At a critical point in Lloyd’s illness, he and my grandmother found themselves forced to move. Margaret notified Hospice and explained their situation. Hospice immediately arranged for a hospital bed to be delivered to their new address as well as having someone available to help move Papa in his fragile state.
“The real angel was Terri Stewart,” said Margaret. “She bathed Lloyd and made up the new bed – making the stress of moving easier and my husband so much more comfortable.” At 90, Margaret became Lloyd’s main caregiver and so appreciated Terri’s visits. “When she would come to the house to care for him, she would order supplies to keep him comfortable – anything we needed. Lloyd loved her; that really helped a lot,” recalls Margaret. “She was very patient and loving with him and always had a smile on her face. At our age, we’ve spent more time than we’d like to admit with doctors and in hospitals … and unlike others, these gals were never grumpy or in a hurry.”

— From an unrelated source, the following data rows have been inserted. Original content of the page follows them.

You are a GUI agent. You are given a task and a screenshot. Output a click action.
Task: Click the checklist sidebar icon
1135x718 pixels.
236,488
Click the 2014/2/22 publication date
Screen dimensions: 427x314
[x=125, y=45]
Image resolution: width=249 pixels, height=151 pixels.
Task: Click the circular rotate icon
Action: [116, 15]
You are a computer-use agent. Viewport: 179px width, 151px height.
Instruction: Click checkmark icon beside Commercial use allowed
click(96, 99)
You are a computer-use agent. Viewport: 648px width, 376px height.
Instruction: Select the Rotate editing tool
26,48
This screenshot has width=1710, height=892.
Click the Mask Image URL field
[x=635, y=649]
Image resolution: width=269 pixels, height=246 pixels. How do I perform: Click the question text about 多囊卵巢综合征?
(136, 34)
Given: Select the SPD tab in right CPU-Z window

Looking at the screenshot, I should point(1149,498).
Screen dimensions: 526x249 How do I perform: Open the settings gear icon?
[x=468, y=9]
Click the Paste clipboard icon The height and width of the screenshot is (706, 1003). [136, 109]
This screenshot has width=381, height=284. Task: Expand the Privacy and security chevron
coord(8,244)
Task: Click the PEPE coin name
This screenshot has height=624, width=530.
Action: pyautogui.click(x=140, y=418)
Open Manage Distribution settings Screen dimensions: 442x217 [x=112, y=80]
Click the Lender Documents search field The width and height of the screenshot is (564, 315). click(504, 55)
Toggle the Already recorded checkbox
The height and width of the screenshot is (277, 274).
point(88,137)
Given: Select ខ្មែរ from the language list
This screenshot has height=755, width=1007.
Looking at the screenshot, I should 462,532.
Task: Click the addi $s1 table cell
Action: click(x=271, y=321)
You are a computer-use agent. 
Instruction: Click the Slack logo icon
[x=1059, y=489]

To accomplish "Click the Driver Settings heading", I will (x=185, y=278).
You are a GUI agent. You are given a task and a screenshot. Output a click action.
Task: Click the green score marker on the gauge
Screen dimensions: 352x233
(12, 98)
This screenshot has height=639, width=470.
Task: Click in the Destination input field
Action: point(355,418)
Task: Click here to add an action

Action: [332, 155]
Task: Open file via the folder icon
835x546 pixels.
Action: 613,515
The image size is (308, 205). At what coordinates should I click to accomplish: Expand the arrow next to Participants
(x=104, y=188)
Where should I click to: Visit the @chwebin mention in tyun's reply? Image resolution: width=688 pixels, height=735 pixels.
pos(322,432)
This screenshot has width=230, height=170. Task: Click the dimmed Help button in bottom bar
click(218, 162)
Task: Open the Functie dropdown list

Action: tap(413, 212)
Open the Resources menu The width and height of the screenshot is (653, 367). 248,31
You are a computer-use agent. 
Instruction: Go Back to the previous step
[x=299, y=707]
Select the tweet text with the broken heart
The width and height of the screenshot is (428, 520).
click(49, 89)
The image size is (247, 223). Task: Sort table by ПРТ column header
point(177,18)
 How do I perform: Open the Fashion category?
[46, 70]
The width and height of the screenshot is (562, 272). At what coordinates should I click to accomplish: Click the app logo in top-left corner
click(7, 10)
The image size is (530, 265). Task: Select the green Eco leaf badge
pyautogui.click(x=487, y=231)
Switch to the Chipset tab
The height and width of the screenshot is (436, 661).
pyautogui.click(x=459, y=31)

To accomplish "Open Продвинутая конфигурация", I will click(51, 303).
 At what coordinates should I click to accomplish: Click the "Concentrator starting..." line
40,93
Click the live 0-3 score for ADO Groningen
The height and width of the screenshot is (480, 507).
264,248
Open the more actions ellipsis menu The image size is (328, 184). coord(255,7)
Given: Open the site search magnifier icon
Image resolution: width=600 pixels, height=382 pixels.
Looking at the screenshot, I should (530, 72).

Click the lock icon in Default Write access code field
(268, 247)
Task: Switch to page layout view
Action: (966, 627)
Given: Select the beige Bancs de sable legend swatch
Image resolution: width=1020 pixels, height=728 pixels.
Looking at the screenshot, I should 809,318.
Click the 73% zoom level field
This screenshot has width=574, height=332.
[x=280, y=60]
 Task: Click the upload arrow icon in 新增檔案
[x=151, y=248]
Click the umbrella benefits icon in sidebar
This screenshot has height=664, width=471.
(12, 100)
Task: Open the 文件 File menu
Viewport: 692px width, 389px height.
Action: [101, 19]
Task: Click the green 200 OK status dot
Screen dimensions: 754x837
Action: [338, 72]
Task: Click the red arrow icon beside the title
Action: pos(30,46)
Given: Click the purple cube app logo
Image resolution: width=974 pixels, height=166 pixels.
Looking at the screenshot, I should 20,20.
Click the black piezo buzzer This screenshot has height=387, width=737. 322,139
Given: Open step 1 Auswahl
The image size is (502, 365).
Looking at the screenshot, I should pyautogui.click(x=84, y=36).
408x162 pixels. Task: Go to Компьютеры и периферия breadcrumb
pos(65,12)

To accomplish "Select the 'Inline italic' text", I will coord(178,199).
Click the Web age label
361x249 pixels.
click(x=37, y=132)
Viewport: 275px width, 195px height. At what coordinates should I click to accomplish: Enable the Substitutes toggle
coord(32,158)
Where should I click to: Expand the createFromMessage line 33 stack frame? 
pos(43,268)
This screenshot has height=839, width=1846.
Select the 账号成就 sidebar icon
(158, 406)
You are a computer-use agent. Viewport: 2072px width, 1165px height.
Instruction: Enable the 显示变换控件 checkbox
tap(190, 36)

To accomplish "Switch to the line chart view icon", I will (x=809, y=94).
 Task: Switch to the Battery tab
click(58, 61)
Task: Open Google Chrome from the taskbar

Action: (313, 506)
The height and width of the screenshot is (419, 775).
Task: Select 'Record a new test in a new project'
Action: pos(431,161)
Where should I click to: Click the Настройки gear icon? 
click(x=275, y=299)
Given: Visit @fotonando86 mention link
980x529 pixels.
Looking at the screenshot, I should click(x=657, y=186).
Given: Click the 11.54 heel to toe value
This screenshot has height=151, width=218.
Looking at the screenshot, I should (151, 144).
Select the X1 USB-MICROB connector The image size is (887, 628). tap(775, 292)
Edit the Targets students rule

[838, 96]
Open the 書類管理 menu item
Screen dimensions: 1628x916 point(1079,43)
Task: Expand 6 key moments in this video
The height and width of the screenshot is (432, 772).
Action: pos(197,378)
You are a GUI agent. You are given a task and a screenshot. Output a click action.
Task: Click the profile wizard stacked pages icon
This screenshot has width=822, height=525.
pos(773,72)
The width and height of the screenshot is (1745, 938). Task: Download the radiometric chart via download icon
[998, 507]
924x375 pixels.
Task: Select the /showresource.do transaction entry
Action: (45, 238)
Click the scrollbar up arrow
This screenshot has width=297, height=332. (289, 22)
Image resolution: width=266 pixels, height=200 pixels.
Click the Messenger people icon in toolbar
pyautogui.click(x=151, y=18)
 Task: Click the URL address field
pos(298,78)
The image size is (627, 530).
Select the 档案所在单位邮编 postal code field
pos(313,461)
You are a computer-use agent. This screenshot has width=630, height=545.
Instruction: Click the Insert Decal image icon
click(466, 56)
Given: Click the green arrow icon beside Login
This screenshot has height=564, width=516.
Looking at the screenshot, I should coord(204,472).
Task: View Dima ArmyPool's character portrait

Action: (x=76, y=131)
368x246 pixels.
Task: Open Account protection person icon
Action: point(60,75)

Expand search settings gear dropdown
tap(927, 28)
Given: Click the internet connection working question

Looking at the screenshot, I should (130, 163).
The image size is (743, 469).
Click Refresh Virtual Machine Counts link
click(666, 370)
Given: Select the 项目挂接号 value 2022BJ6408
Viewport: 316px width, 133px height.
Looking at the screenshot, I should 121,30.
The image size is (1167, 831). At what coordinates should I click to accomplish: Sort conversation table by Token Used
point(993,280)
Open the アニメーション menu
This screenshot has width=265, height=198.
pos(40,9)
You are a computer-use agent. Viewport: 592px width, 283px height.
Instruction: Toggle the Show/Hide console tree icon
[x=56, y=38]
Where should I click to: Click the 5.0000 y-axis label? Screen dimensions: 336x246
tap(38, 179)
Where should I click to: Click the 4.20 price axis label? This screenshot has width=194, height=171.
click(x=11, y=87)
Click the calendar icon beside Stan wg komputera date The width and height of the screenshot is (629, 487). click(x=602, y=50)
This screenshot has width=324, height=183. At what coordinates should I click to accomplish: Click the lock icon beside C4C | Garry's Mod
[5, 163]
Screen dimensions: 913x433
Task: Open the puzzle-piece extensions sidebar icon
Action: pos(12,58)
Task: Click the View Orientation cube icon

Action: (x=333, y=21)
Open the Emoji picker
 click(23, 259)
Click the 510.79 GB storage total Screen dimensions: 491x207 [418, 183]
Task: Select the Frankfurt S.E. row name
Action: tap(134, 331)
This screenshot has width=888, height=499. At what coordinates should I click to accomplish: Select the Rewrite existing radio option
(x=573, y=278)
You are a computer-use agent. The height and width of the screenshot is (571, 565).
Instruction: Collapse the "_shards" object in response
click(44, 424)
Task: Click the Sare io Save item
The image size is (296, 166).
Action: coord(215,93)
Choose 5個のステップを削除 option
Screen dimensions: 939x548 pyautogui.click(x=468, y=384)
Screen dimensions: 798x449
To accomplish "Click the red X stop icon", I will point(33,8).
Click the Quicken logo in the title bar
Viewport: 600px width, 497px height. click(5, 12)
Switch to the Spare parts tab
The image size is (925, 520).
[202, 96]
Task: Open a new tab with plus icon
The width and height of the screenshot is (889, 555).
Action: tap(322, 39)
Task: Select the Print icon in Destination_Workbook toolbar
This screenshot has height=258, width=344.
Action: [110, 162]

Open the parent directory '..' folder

Volunteer Brenda VanBenschoten stayed with Lloyd so that Margaret could take a break and collect some groceries. “She would always tell me not to rush and stay longer if I needed to,” said Margaret. “She’d cut my husband’s hair, helping him maintain his dignity during a time when he had little control over anything.”
At a time when caring for our loved one began to seem overwhelming, Hospice workers came and went from the house without missing a beat. They came in, got things done, and were careful to respect not only the patient in his current state, but the person he used to be. They saw him as an individual who had shared a full life marked by the hearts he touched and laughs he shared.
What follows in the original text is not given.